Ma questo braccio di ferro è soprattutto il frutto di una politica di censura, nel senso più ampio del termine, che ha come principale obiettivo il web. Facebook, Twitter, blog e siti dissidenti sono nel mirino del governo tunisino di Ben Ali – un esempio su tutti, la chiusura del gruppo “Signor presidente, i tunisini si immolano con il fuoco”, che raccoglieva 12mila iscritti.
Ma la Rete difende la Rete: tentativi in questo senso sono stati testimoniati, per esempio, da “A Tunisian Girl”, una blogger che scrive dal paese magrebino. A dare sostegno ai dissidenti tunisini è stato, poi, un gruppo di hacker conosciuti come Anonymous, che ha messo in piedi “Operation: Tunisia”, un sistema che dovrebbe permettere ai navigatori di poter scrivere in modo anonimo in web. Il simbolo usato, e ripubblicato con il logo della bandiera tunisina in giro per la rete, è il manifesto del film V for Vendetta.

**DATI GREZZI:**

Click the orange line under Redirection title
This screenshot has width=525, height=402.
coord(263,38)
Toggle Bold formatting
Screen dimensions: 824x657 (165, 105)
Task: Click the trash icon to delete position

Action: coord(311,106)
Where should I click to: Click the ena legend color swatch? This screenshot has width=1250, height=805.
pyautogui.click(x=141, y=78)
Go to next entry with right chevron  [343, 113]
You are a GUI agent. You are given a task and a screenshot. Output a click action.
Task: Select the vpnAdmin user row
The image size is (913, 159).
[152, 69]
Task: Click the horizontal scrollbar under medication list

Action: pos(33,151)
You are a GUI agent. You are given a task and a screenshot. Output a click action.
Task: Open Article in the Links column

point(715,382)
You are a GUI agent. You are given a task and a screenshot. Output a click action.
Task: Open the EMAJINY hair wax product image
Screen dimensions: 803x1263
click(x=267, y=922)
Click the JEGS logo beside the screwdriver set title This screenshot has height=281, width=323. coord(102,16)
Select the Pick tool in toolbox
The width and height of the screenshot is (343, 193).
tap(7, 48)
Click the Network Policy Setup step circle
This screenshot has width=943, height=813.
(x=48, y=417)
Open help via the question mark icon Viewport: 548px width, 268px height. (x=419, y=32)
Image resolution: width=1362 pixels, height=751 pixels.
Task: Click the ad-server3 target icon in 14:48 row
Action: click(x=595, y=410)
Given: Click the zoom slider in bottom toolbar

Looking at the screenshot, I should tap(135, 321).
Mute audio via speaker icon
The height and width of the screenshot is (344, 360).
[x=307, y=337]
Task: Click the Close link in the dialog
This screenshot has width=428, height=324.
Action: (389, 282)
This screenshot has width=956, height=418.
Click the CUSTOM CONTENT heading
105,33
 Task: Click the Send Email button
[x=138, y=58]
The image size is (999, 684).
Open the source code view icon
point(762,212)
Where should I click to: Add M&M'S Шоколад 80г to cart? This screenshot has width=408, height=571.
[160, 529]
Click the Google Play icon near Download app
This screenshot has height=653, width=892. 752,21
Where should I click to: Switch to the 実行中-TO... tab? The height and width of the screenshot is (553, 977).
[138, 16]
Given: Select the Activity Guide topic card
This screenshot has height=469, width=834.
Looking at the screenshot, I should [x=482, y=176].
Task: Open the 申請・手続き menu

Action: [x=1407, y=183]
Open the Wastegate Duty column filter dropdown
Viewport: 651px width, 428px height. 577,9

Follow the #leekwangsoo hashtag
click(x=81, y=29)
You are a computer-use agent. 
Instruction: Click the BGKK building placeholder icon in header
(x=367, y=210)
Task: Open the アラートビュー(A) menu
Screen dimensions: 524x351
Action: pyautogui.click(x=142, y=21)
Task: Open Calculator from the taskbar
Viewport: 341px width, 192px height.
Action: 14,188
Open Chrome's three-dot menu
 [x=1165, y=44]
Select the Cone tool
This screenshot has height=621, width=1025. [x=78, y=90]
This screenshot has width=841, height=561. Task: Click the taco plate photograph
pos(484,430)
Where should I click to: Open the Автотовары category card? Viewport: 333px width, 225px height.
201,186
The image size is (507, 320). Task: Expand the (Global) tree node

**I TUOI COMPITI:**
1) Trascrivi dal brano sulla censura del web in Tunisia la parte che comincia con "Ma la Rete difende" e finisce con "V for Vendetta.".
2) Prosegui il brano sulla censura del web in Tunisia, riprendendo subito dopo la sua ultima frase.
Qui i dati non servono a niente.

**LE RISPOSTE:**
1)
Ma la Rete difende la Rete: tentativi in questo senso sono stati testimoniati, per esempio, da “A Tunisian Girl”, una blogger che scrive dal paese magrebino. A dare sostegno ai dissidenti tunisini è stato, poi, un gruppo di hacker conosciuti come Anonymous, che ha messo in piedi “Operation: Tunisia”, un sistema che dovrebbe permettere ai navigatori di poter scrivere in modo anonimo in web. Il simbolo usato, e ripubblicato con il logo della bandiera tunisina in giro per la rete, è il manifesto del film V for Vendetta.

2)
Senza contare che in risposta al giro (web) di vite fatto dal governo, i giovani tunisini, alla chiusura e all’oscuramento di un gruppo o profilo, ne aprono a raffica altri documentando con foto, video, e testimonianze la loro rivoluzione. “Giustizia e libertà per la Tunisia”, “Portiamo Ben Ali davanti alla Corte Penale Internazionale”, “Lottiamo contro la dittatura”: queste le frasi che campeggiano sulle pagine del celebre sito fondato da Zuckerberg. Per l’On. del Pdl Souad Sbai questo tipo di manifestazioni non vanno liquidate “in modo così miope”. I media e i governanti devono, al contrario, dare spazio a questi giovani di esprimerisi in modo che la democrazia, quella da loro tanto agognata, prenda davvero piede. “Non è concepibile – spiega – che un paese globalizzato possa chiudere un blog, perché ne vengono aperti altri 10mila. Non è possibile avere ancora questa visione arcaica del mondo”.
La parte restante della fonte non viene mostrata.